Supplied entries
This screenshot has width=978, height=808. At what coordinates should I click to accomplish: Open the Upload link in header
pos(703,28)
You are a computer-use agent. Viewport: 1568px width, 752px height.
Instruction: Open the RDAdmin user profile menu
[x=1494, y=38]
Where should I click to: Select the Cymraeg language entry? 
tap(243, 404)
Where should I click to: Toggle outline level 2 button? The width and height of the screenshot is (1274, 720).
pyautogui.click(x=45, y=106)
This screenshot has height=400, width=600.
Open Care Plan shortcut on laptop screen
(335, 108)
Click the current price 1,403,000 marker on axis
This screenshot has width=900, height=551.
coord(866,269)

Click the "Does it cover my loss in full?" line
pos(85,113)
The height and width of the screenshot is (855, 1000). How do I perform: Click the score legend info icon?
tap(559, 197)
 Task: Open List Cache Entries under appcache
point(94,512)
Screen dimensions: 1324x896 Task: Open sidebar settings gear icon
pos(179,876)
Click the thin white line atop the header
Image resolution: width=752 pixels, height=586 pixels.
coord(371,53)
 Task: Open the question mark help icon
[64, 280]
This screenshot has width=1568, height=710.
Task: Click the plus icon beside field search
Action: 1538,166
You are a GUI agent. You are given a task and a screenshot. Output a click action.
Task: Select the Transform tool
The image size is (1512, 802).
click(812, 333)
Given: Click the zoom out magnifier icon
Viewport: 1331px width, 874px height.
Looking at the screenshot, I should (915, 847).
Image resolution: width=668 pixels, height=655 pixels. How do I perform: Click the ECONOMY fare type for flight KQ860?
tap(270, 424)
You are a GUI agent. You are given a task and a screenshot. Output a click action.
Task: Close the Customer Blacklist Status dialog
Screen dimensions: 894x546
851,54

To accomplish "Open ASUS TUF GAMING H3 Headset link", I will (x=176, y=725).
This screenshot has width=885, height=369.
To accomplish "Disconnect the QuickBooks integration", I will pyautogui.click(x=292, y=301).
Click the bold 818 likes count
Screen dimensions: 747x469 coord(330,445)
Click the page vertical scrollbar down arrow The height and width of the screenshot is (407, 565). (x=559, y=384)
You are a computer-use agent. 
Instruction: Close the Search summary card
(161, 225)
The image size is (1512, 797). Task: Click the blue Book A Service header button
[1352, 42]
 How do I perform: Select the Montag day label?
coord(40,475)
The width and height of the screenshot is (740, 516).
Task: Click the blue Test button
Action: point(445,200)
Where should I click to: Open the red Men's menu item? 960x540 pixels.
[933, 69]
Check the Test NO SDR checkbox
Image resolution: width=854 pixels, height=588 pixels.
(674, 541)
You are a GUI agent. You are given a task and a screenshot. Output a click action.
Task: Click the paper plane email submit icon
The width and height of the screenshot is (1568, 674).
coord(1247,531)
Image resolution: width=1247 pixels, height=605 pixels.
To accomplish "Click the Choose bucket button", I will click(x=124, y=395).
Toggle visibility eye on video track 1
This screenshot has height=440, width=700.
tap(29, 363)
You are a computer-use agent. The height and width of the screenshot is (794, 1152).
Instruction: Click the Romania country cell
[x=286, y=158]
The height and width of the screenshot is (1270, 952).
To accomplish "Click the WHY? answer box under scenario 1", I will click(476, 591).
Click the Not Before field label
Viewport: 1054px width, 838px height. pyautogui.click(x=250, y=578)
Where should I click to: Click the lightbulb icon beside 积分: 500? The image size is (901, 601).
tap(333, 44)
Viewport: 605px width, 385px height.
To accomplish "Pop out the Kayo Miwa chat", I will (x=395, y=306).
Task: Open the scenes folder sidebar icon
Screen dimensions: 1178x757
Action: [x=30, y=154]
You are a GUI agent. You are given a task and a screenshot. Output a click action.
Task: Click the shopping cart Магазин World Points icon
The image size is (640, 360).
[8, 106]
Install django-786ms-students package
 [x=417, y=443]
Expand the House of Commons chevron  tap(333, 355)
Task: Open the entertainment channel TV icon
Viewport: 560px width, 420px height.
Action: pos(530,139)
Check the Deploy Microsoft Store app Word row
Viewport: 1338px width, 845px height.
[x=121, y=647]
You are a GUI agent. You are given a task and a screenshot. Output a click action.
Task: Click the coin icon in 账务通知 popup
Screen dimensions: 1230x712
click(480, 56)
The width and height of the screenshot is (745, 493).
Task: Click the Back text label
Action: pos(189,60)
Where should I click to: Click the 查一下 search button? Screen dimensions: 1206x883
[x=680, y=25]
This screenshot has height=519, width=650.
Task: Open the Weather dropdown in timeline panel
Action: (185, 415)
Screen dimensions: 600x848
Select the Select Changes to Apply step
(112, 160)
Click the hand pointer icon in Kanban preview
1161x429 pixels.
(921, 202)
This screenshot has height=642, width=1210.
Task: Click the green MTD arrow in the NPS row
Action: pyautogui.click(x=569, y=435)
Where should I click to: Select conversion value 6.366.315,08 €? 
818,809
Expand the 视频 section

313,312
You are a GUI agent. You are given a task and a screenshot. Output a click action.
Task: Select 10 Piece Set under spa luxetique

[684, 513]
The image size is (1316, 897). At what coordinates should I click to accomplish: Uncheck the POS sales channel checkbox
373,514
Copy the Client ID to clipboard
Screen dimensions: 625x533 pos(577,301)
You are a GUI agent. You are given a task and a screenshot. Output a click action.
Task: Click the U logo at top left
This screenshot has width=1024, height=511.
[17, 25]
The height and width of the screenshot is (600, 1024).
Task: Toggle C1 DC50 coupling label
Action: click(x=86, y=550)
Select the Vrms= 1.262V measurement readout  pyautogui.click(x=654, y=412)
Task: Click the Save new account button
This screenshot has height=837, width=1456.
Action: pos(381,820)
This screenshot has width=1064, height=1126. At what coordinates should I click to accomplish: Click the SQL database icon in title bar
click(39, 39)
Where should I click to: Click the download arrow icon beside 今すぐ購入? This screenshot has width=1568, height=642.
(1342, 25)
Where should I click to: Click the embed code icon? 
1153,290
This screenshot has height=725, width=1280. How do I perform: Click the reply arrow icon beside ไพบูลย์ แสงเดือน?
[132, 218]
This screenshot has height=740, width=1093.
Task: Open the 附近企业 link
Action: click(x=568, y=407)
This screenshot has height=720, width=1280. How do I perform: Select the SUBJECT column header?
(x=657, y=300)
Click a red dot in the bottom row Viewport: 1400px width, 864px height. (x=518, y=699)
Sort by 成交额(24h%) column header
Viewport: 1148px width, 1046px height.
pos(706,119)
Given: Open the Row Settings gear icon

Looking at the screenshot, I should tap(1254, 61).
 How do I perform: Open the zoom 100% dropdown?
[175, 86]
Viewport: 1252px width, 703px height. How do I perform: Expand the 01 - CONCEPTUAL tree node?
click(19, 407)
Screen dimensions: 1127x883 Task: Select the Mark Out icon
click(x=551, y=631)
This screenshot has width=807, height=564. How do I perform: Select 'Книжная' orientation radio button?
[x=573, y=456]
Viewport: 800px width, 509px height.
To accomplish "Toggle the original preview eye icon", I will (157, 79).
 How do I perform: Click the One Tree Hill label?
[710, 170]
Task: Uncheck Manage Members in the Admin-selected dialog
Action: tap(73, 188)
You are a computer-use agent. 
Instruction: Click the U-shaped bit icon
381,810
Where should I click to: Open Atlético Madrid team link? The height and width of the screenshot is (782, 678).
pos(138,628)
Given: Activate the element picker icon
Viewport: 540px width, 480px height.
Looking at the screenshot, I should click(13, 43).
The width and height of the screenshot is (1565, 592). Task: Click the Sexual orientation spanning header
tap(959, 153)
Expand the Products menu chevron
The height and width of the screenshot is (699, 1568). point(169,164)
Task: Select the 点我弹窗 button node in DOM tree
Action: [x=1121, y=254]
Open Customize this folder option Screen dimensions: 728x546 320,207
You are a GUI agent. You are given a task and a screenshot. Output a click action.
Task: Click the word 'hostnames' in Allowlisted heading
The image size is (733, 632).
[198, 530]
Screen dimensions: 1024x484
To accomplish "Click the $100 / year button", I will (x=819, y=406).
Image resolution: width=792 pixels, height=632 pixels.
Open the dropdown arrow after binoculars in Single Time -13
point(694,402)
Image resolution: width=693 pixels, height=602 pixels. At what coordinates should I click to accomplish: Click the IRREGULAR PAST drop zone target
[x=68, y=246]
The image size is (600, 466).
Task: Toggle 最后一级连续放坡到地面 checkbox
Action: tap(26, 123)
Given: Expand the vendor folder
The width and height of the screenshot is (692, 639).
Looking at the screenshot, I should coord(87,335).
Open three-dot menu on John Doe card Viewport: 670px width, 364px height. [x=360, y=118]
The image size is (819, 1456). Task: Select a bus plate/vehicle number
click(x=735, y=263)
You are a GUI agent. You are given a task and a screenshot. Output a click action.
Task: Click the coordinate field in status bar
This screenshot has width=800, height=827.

Task requirements
Your answer should be the exact lines above from the one with "Where should I click to: Open the" through the one with "Toggle visibility eye on video track 1", both included, and nothing besides.

Response below
Where should I click to: Open the red Men's menu item? 960x540 pixels.
[933, 69]
Check the Test NO SDR checkbox
Image resolution: width=854 pixels, height=588 pixels.
(674, 541)
You are a GUI agent. You are given a task and a screenshot. Output a click action.
Task: Click the paper plane email submit icon
The width and height of the screenshot is (1568, 674).
coord(1247,531)
Image resolution: width=1247 pixels, height=605 pixels.
To accomplish "Click the Choose bucket button", I will click(x=124, y=395).
Toggle visibility eye on video track 1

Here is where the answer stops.